Render the rows as a numbered list, starting at the line that contains "The image size is (952, 475)." and stopping after the line that contains "point(725,264)". Leave out blank lines and the pictures.

▶ _Given information_
* START *

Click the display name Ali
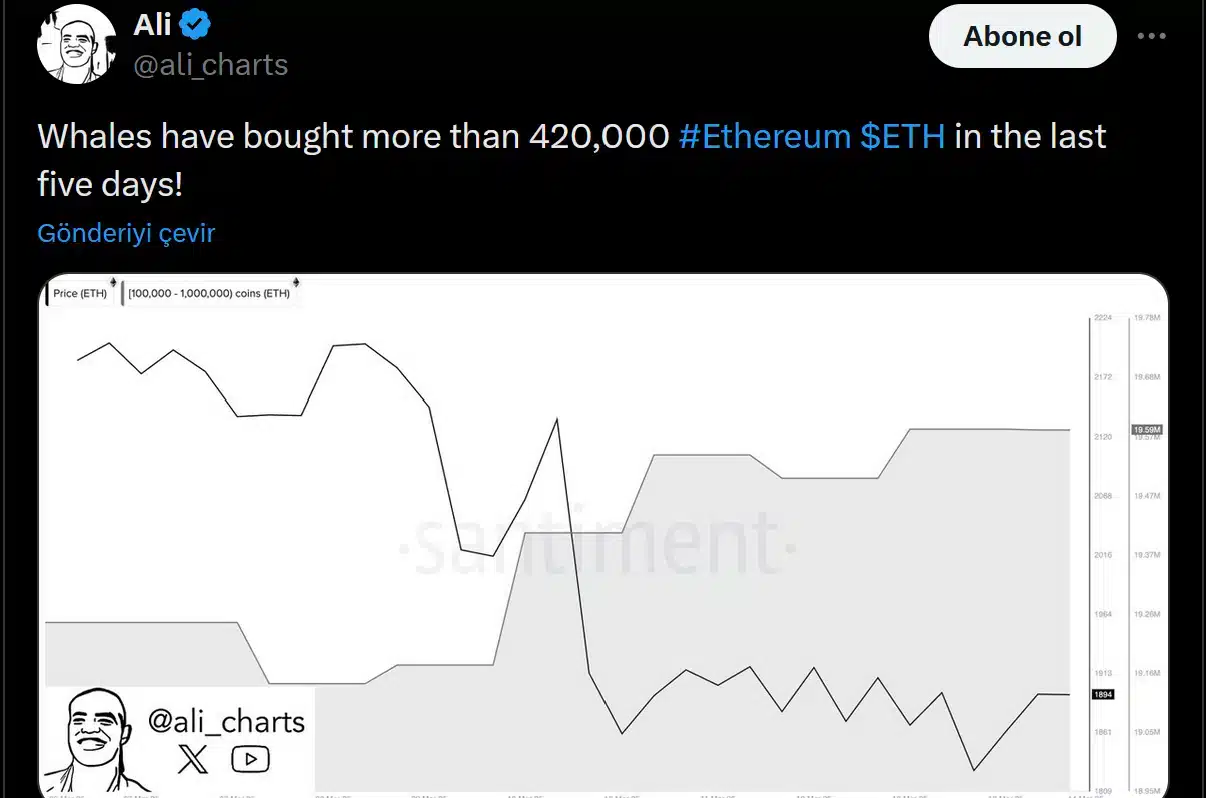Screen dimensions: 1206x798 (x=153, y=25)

* END *
* START *

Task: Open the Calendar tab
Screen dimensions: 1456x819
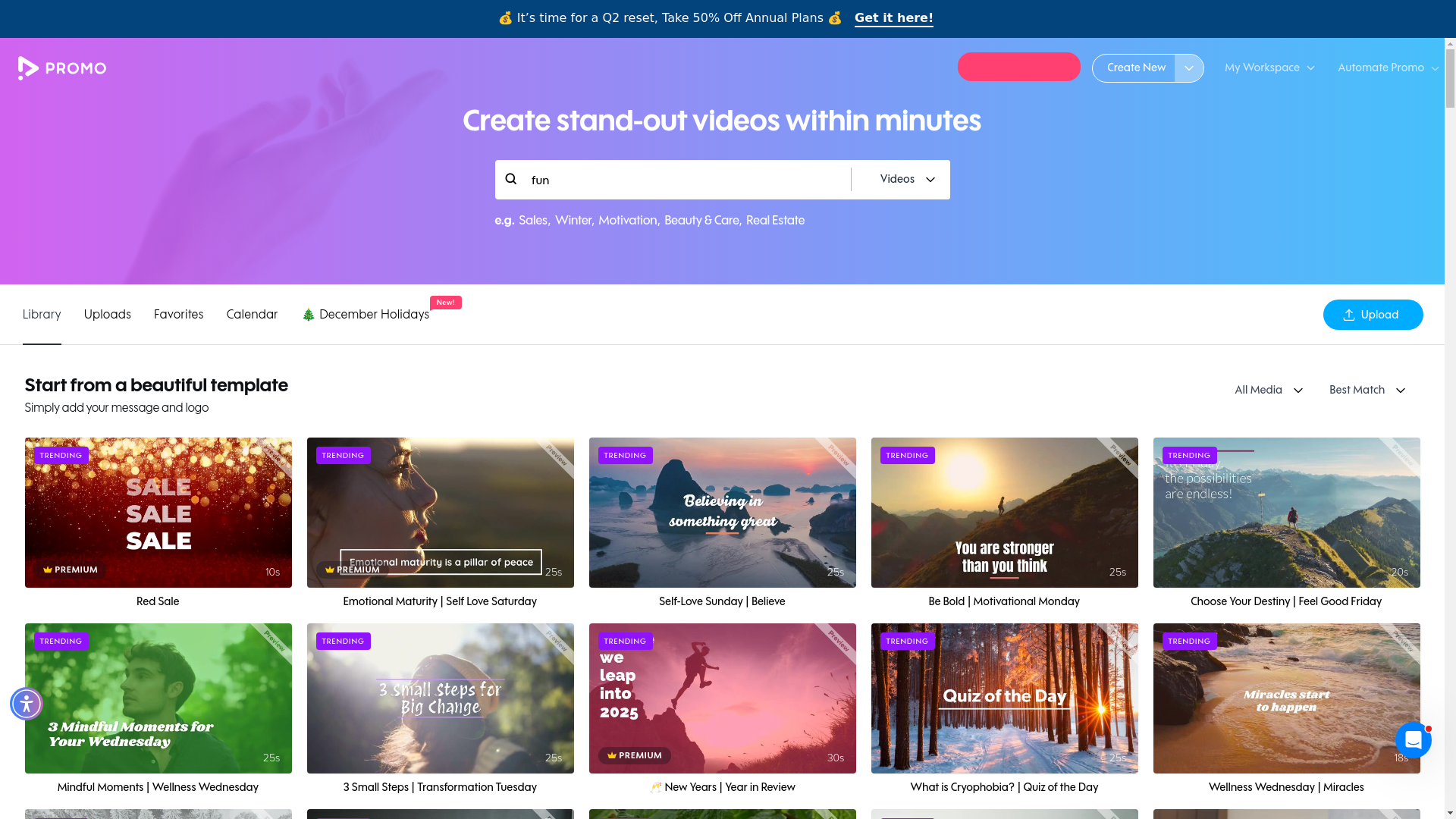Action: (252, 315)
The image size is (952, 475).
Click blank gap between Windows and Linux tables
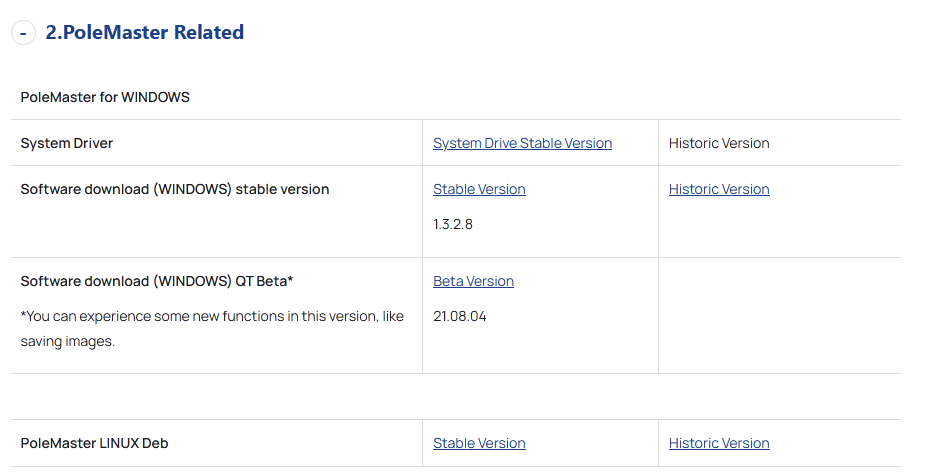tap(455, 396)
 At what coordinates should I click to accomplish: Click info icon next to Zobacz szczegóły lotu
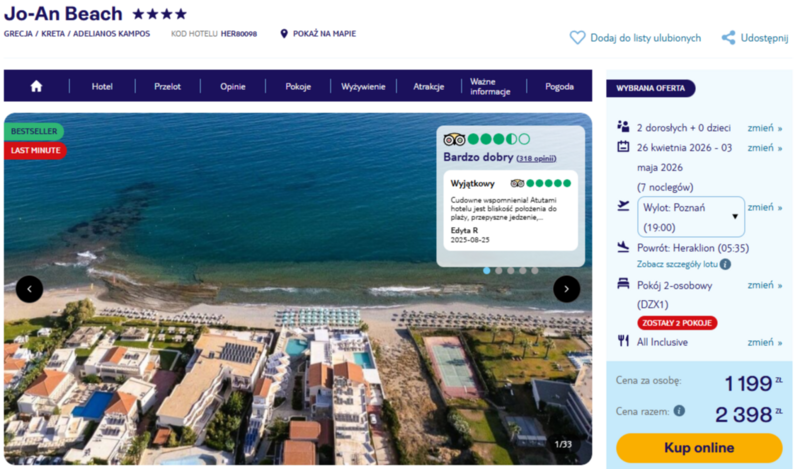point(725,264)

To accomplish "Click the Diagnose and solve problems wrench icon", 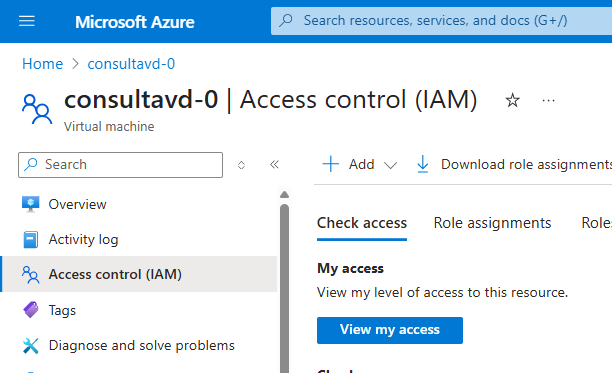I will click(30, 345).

* END *
* START *

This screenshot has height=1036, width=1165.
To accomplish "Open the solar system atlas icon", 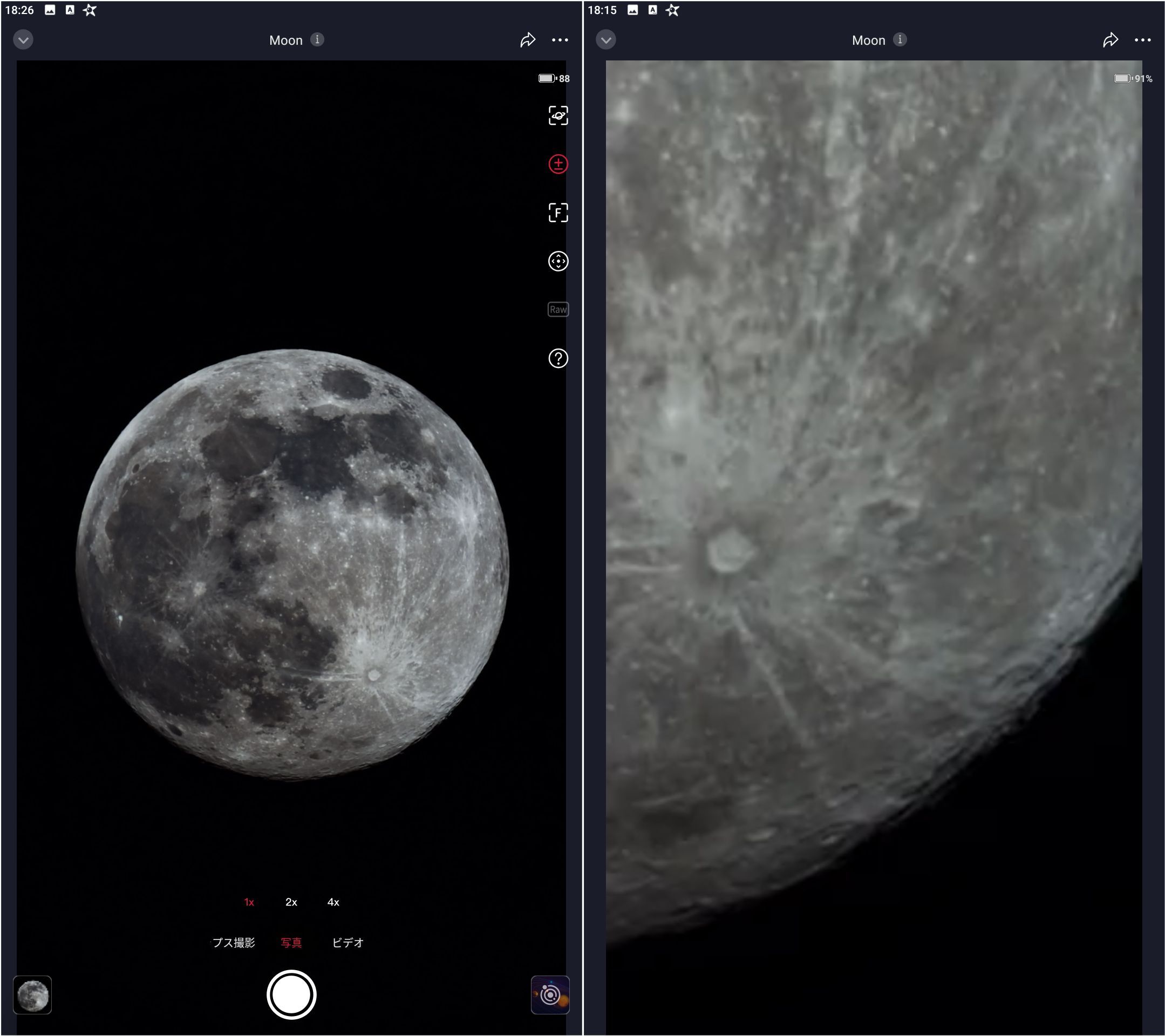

* END *

▶ _Correct result_
1. The image size is (952, 475).
2. Click blank gap between Windows and Linux tables
3. tap(455, 396)
4.  At what coordinates should I click to accomplish: Click info icon next to Zobacz szczegóły lotu
5. point(725,264)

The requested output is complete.